_Your objective_
Write down each entry again, exactly as it reads.

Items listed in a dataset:
----------
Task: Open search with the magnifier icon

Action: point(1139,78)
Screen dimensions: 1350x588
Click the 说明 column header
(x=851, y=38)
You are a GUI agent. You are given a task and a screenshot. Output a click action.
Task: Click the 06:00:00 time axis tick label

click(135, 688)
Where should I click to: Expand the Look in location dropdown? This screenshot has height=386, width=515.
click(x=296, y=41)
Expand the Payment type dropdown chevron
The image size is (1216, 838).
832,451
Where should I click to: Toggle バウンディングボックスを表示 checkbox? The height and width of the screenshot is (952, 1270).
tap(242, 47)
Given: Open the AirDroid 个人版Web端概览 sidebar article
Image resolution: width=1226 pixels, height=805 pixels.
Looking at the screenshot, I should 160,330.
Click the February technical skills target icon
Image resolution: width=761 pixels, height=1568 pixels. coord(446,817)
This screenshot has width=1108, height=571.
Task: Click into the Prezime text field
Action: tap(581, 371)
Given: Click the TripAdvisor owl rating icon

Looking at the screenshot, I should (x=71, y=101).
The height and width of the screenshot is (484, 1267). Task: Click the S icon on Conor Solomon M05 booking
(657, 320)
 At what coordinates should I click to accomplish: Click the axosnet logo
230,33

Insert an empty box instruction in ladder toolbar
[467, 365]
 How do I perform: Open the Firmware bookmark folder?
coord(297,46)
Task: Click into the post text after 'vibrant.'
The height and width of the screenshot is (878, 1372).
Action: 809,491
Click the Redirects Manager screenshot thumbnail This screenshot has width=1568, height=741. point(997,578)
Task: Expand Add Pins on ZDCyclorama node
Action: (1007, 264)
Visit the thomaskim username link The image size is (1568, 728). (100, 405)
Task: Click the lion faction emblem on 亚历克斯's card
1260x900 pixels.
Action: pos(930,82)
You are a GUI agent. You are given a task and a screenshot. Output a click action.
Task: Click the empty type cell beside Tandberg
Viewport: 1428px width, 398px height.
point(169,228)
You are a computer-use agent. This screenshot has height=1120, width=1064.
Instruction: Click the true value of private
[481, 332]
----------
_Result for this exercise_
Task: Open search with the magnifier icon

Action: point(1139,78)
Screen dimensions: 1350x588
Click the 说明 column header
(x=851, y=38)
You are a GUI agent. You are given a task and a screenshot. Output a click action.
Task: Click the 06:00:00 time axis tick label

click(135, 688)
Where should I click to: Expand the Look in location dropdown? This screenshot has height=386, width=515.
click(x=296, y=41)
Expand the Payment type dropdown chevron
The image size is (1216, 838).
832,451
Where should I click to: Toggle バウンディングボックスを表示 checkbox? The height and width of the screenshot is (952, 1270).
tap(242, 47)
Given: Open the AirDroid 个人版Web端概览 sidebar article
Image resolution: width=1226 pixels, height=805 pixels.
Looking at the screenshot, I should 160,330.
Click the February technical skills target icon
Image resolution: width=761 pixels, height=1568 pixels. coord(446,817)
This screenshot has width=1108, height=571.
Task: Click into the Prezime text field
Action: tap(581, 371)
Given: Click the TripAdvisor owl rating icon

Looking at the screenshot, I should (x=71, y=101).
The height and width of the screenshot is (484, 1267). Task: Click the S icon on Conor Solomon M05 booking
(657, 320)
 At what coordinates should I click to accomplish: Click the axosnet logo
230,33

Insert an empty box instruction in ladder toolbar
[467, 365]
 How do I perform: Open the Firmware bookmark folder?
coord(297,46)
Task: Click into the post text after 'vibrant.'
The height and width of the screenshot is (878, 1372).
Action: 809,491
Click the Redirects Manager screenshot thumbnail This screenshot has width=1568, height=741. point(997,578)
Task: Expand Add Pins on ZDCyclorama node
Action: (1007, 264)
Visit the thomaskim username link The image size is (1568, 728). (100, 405)
Task: Click the lion faction emblem on 亚历克斯's card
1260x900 pixels.
Action: pos(930,82)
You are a GUI agent. You are given a task and a screenshot. Output a click action.
Task: Click the empty type cell beside Tandberg
Viewport: 1428px width, 398px height.
point(169,228)
You are a computer-use agent. This screenshot has height=1120, width=1064.
Instruction: Click the true value of private
[481, 332]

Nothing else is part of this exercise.